Tax reform is irrelevant to debt concerns
I hate debt.
Really hate it.
In 2010, one of the most encouraging things that I thought came out of the Tea Party movement was a focus on the issue of the budget deficit and the national debt. That year, candidates who promised to address those issues managed to gain 63 seats in Congress.
For Democrats, this represented the biggest decline of a party in a House midterm election since 1938.
The reasons why were hard to miss. Between the $787 billion Obama “stimulus” package, and the massive expansion of government spending due to Obamacare, it looked to the public like the Democrats were not serious about responsible governance, and were unconcerned about debt.
So what has happened since that debt driven revolt?
At the end of 2010, the national debt topped $14 trillion. Today it has eclipsed $20 trillion.
Oh, they’ve nibbled, they’ve tried gimmicks, and they’ve desperately tried to find ways of explaining that, while they’d love to do something about it, they just can’t because of (insert excuse here).
And now, with tax reform being debated in Congress, the question of debt has become — rather hilariously — the focus of Democratic opposition. Suddenly, the party that promises massive welfare expansion, medicare for all, and universal free college is concerned about the impact of this legislation on the debt.

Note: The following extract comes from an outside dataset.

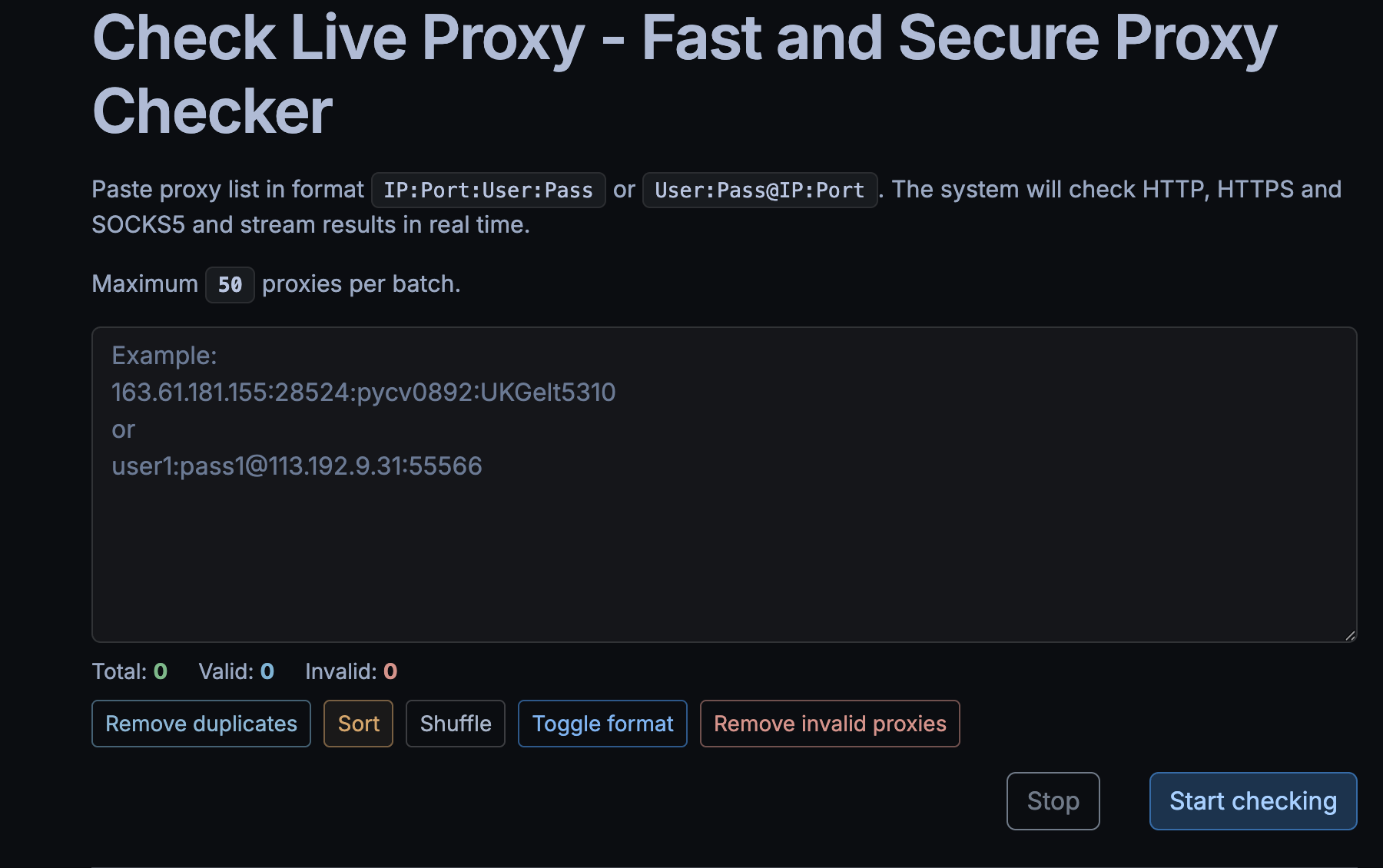The height and width of the screenshot is (868, 1383).
Task: Click the Check Live Proxy page heading
Action: click(x=684, y=74)
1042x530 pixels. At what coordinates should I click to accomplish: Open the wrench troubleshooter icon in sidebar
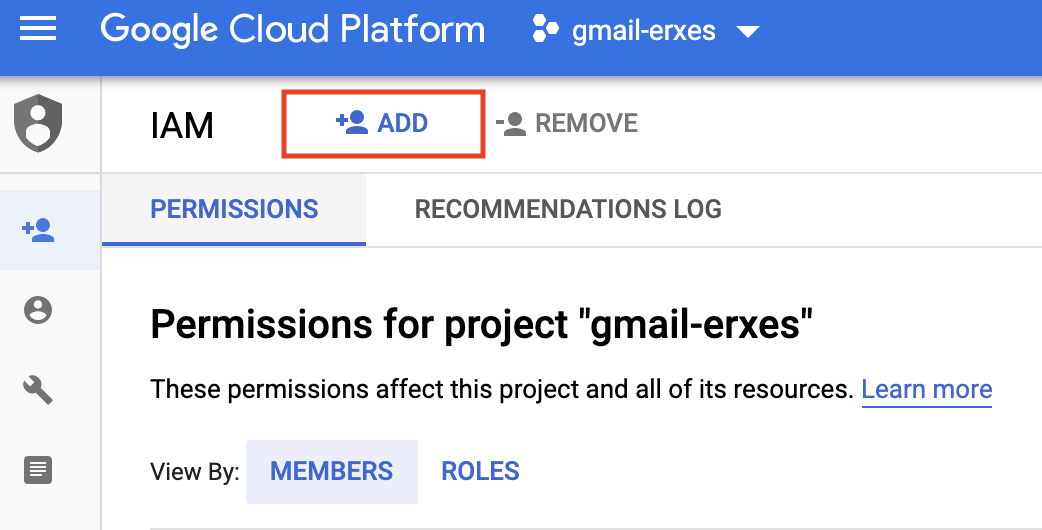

But, is $1 trillion to $1.5 trillion added to the national debt over 10 years a reason not to do tax reform?
I have very little doubt that investment created as a result of a simplification and lowering of the tax burden — particularly the corporate tax burden — will create investment and economic activity, and make that $1 trillion to $1.5 trillion number much smaller in reality.
Tax cuts, particularly reductions and simplifications, do in fact result in increased receipts to the government from economic expansion. The type of reform being debated now has a lot of real potential to drive investment and growth.
But let’s pretend that economic growth won’t happen. Let’s pretend the perpetually, hilariously wrong government estimates are somehow right, for once. Would that be a reason not to do it?
I say do it anyway, for two very specific reasons.
The first is that our debt problem is independent of the tax code. Change it. Don’t change it. Do whatever you want, but the uncontrolled growth of our debt has been driven by other, more insidious factors related to economic performance, and spending.
Our debt-to-GDP ratio was at 54 percent as recently as 2001. Do you know what those evil Bush tax cuts and the military spending on two full-scale wars after the Sept. 11th attacks increased it to? Sixty-one percent by 2007.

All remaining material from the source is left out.